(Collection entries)
..........

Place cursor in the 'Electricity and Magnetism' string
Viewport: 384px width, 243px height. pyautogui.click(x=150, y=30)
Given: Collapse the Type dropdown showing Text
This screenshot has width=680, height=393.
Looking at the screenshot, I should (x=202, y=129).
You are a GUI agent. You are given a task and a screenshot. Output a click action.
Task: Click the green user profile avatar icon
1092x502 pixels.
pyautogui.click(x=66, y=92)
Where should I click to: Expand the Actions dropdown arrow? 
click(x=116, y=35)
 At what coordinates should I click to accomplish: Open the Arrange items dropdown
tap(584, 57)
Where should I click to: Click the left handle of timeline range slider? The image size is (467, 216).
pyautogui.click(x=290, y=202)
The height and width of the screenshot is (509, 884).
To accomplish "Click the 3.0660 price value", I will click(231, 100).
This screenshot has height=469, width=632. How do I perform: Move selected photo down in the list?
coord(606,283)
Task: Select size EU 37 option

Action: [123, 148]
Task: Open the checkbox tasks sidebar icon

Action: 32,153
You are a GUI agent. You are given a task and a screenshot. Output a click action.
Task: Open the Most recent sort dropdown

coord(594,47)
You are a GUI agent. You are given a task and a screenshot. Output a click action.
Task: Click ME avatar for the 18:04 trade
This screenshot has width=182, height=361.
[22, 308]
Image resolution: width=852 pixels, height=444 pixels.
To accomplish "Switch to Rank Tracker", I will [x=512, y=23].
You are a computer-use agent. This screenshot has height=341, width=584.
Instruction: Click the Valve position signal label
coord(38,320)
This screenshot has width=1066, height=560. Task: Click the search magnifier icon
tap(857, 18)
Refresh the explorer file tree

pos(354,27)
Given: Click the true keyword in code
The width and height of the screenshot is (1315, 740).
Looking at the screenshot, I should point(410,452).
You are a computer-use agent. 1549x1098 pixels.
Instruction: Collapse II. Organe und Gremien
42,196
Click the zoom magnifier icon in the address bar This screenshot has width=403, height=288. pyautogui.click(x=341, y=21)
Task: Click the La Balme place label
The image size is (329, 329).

..........

● **EXERCISE OBJECTIVE**
Your answer should be one number: how many lines above contain "computer".

● **RESPONSE TO THIS EXERCISE**
2